*** Opening of Given records ***

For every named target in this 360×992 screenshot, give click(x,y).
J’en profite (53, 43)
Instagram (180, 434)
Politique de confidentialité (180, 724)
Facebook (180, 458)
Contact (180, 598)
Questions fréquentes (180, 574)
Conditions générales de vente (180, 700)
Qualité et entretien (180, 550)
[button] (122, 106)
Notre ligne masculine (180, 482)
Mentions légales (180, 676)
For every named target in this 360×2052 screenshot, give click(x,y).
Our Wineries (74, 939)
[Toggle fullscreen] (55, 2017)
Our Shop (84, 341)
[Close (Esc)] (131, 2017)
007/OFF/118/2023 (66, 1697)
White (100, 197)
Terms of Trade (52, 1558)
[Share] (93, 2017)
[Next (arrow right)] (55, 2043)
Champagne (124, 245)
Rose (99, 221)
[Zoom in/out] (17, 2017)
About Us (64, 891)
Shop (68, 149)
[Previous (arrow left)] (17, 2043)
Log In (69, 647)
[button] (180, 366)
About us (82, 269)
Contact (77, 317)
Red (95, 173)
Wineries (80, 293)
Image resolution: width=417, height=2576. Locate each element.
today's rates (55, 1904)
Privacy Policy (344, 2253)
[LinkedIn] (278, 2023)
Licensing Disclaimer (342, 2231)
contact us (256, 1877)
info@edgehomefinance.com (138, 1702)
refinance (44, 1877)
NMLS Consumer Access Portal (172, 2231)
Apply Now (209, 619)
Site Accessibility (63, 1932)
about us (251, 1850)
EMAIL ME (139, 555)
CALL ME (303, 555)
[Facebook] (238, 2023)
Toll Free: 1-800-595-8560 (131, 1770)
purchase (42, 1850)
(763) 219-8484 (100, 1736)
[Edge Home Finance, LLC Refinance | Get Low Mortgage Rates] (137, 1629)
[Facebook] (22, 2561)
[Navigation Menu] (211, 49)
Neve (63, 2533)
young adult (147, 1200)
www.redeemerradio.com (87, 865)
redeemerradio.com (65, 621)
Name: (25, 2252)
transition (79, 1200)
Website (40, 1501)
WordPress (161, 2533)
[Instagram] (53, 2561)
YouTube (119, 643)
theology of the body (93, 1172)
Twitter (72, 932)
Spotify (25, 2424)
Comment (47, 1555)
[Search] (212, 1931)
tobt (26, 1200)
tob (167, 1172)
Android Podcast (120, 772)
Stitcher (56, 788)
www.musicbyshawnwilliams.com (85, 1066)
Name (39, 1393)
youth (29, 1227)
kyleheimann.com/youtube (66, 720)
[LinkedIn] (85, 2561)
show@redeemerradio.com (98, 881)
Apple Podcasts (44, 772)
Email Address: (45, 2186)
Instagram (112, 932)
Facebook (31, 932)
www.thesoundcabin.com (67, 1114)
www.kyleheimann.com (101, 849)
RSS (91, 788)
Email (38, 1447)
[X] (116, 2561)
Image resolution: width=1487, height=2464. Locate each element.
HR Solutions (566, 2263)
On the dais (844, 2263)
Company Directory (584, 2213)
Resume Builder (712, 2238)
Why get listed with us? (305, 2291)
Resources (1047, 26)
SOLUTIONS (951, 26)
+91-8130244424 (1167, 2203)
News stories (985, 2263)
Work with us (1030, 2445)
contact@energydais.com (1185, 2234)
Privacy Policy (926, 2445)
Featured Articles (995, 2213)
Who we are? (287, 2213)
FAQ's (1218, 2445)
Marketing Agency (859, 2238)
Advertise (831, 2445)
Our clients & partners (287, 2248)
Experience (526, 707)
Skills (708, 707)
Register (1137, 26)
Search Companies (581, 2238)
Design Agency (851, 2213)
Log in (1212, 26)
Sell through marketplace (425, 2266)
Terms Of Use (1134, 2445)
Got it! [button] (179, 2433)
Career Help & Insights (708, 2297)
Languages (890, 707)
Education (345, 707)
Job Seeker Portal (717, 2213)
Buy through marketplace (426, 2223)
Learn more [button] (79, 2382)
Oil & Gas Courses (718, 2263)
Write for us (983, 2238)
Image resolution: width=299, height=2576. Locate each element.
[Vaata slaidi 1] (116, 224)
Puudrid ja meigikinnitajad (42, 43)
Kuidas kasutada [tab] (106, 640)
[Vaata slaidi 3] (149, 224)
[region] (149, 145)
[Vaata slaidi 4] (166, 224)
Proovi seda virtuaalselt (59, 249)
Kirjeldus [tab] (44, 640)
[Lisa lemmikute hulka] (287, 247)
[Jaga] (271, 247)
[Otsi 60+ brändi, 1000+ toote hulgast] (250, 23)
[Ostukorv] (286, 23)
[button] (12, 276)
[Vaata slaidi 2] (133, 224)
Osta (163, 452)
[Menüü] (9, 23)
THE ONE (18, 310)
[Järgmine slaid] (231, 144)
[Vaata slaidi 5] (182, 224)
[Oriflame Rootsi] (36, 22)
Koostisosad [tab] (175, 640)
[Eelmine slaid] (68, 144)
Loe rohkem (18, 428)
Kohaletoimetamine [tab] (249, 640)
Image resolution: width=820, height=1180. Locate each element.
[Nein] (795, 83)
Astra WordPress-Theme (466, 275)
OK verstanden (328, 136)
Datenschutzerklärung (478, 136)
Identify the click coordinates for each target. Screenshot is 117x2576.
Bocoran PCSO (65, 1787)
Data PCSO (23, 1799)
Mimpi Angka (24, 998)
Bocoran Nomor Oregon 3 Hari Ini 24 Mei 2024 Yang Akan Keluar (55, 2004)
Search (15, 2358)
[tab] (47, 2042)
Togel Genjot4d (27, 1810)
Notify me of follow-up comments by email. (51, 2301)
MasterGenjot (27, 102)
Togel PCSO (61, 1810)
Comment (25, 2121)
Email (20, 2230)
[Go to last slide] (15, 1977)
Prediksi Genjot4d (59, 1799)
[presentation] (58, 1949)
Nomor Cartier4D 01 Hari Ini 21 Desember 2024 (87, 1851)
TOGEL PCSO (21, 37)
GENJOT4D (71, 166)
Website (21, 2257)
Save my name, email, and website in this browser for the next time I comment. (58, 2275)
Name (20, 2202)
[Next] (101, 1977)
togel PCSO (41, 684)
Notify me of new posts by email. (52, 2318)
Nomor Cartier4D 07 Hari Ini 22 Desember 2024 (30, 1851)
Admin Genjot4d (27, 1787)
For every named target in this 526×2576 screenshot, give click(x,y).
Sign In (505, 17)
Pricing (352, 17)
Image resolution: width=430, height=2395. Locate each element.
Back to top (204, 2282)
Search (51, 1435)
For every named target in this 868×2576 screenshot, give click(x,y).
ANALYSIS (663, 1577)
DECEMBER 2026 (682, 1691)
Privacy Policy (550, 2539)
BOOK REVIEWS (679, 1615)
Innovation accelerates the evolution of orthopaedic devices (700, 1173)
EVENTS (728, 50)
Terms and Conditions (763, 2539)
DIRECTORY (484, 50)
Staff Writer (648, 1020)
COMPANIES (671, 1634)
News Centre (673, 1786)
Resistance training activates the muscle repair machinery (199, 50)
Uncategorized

*** Close of Given records ***

#### What the task requires
Output all of the records above exactly as they appear.

#### Task solution
For every named target in this 360×992 screenshot, give click(x,y).
J’en profite (53, 43)
Instagram (180, 434)
Politique de confidentialité (180, 724)
Facebook (180, 458)
Contact (180, 598)
Questions fréquentes (180, 574)
Conditions générales de vente (180, 700)
Qualité et entretien (180, 550)
[button] (122, 106)
Notre ligne masculine (180, 482)
Mentions légales (180, 676)
For every named target in this 360×2052 screenshot, give click(x,y).
Our Wineries (74, 939)
[Toggle fullscreen] (55, 2017)
Our Shop (84, 341)
[Close (Esc)] (131, 2017)
007/OFF/118/2023 (66, 1697)
White (100, 197)
Terms of Trade (52, 1558)
[Share] (93, 2017)
[Next (arrow right)] (55, 2043)
Champagne (124, 245)
Rose (99, 221)
[Zoom in/out] (17, 2017)
About Us (64, 891)
Shop (68, 149)
[Previous (arrow left)] (17, 2043)
Log In (69, 647)
[button] (180, 366)
About us (82, 269)
Contact (77, 317)
Red (95, 173)
Wineries (80, 293)
Image resolution: width=417, height=2576. Locate each element.
today's rates (55, 1904)
Privacy Policy (344, 2253)
[LinkedIn] (278, 2023)
Licensing Disclaimer (342, 2231)
contact us (256, 1877)
info@edgehomefinance.com (138, 1702)
refinance (44, 1877)
NMLS Consumer Access Portal (172, 2231)
Apply Now (209, 619)
Site Accessibility (63, 1932)
about us (251, 1850)
EMAIL ME (139, 555)
CALL ME (303, 555)
[Facebook] (238, 2023)
Toll Free: 1-800-595-8560 (131, 1770)
purchase (42, 1850)
(763) 219-8484 (100, 1736)
[Edge Home Finance, LLC Refinance | Get Low Mortgage Rates] (137, 1629)
[Facebook] (22, 2561)
[Navigation Menu] (211, 49)
Neve (63, 2533)
young adult (147, 1200)
www.redeemerradio.com (87, 865)
redeemerradio.com (65, 621)
Name: (25, 2252)
transition (79, 1200)
Website (40, 1501)
WordPress (161, 2533)
[Instagram] (53, 2561)
YouTube (119, 643)
theology of the body (93, 1172)
Twitter (72, 932)
Spotify (25, 2424)
Comment (47, 1555)
[Search] (212, 1931)
tobt (26, 1200)
tob (167, 1172)
Android Podcast (120, 772)
Stitcher (56, 788)
www.musicbyshawnwilliams.com (85, 1066)
Name (39, 1393)
youth (29, 1227)
kyleheimann.com/youtube (66, 720)
[LinkedIn] (85, 2561)
show@redeemerradio.com (98, 881)
Apple Podcasts (44, 772)
Email Address: (45, 2186)
Instagram (112, 932)
Facebook (31, 932)
www.thesoundcabin.com (67, 1114)
www.kyleheimann.com (101, 849)
RSS (91, 788)
Email (38, 1447)
[X] (116, 2561)
Image resolution: width=1487, height=2464. Locate each element.
HR Solutions (566, 2263)
On the dais (844, 2263)
Company Directory (584, 2213)
Resume Builder (712, 2238)
Why get listed with us? (305, 2291)
Resources (1047, 26)
SOLUTIONS (951, 26)
+91-8130244424 (1167, 2203)
News stories (985, 2263)
Work with us (1030, 2445)
contact@energydais.com (1185, 2234)
Privacy Policy (926, 2445)
Featured Articles (995, 2213)
Who we are? (287, 2213)
FAQ's (1218, 2445)
Marketing Agency (859, 2238)
Advertise (831, 2445)
Our clients & partners (287, 2248)
Experience (526, 707)
Skills (708, 707)
Register (1137, 26)
Search Companies (581, 2238)
Design Agency (851, 2213)
Log in (1212, 26)
Sell through marketplace (425, 2266)
Terms Of Use (1134, 2445)
Got it! [button] (179, 2433)
Career Help & Insights (708, 2297)
Languages (890, 707)
Education (345, 707)
Job Seeker Portal (717, 2213)
Buy through marketplace (426, 2223)
Learn more [button] (79, 2382)
Oil & Gas Courses (718, 2263)
Write for us (983, 2238)
Image resolution: width=299, height=2576. Locate each element.
[Vaata slaidi 1] (116, 224)
Puudrid ja meigikinnitajad (42, 43)
Kuidas kasutada [tab] (106, 640)
[Vaata slaidi 3] (149, 224)
[region] (149, 145)
[Vaata slaidi 4] (166, 224)
Proovi seda virtuaalselt (59, 249)
Kirjeldus [tab] (44, 640)
[Lisa lemmikute hulka] (287, 247)
[Jaga] (271, 247)
[Otsi 60+ brändi, 1000+ toote hulgast] (250, 23)
[Ostukorv] (286, 23)
[button] (12, 276)
[Vaata slaidi 2] (133, 224)
Osta (163, 452)
[Menüü] (9, 23)
THE ONE (18, 310)
[Järgmine slaid] (231, 144)
[Vaata slaidi 5] (182, 224)
[Oriflame Rootsi] (36, 22)
Koostisosad [tab] (175, 640)
[Eelmine slaid] (68, 144)
Loe rohkem (18, 428)
Kohaletoimetamine [tab] (249, 640)
Image resolution: width=820, height=1180. Locate each element.
[Nein] (795, 83)
Astra WordPress-Theme (466, 275)
OK verstanden (328, 136)
Datenschutzerklärung (478, 136)
Identify the click coordinates for each target. Screenshot is 117x2576.
Bocoran PCSO (65, 1787)
Data PCSO (23, 1799)
Mimpi Angka (24, 998)
Bocoran Nomor Oregon 3 Hari Ini 24 Mei 2024 Yang Akan Keluar (55, 2004)
Search (15, 2358)
[tab] (47, 2042)
Togel Genjot4d (27, 1810)
Notify me of follow-up comments by email. (51, 2301)
MasterGenjot (27, 102)
Togel PCSO (61, 1810)
Comment (25, 2121)
Email (20, 2230)
[Go to last slide] (15, 1977)
Prediksi Genjot4d (59, 1799)
[presentation] (58, 1949)
Nomor Cartier4D 01 Hari Ini 21 Desember 2024 (87, 1851)
TOGEL PCSO (21, 37)
GENJOT4D (71, 166)
Website (21, 2257)
Save my name, email, and website in this browser for the next time I comment. (58, 2275)
Name (20, 2202)
[Next] (101, 1977)
togel PCSO (41, 684)
Notify me of new posts by email. (52, 2318)
Nomor Cartier4D 07 Hari Ini 22 Desember 2024 (30, 1851)
Admin Genjot4d (27, 1787)
For every named target in this 526×2576 screenshot, give click(x,y).
Sign In (505, 17)
Pricing (352, 17)
Image resolution: width=430, height=2395. Locate each element.
Back to top (204, 2282)
Search (51, 1435)
For every named target in this 868×2576 screenshot, give click(x,y).
ANALYSIS (663, 1577)
DECEMBER 2026 (682, 1691)
Privacy Policy (550, 2539)
BOOK REVIEWS (679, 1615)
Innovation accelerates the evolution of orthopaedic devices (700, 1173)
EVENTS (728, 50)
Terms and Conditions (763, 2539)
DIRECTORY (484, 50)
Staff Writer (648, 1020)
COMPANIES (671, 1634)
News Centre (673, 1786)
Resistance training activates the muscle repair machinery (199, 50)
Uncategorized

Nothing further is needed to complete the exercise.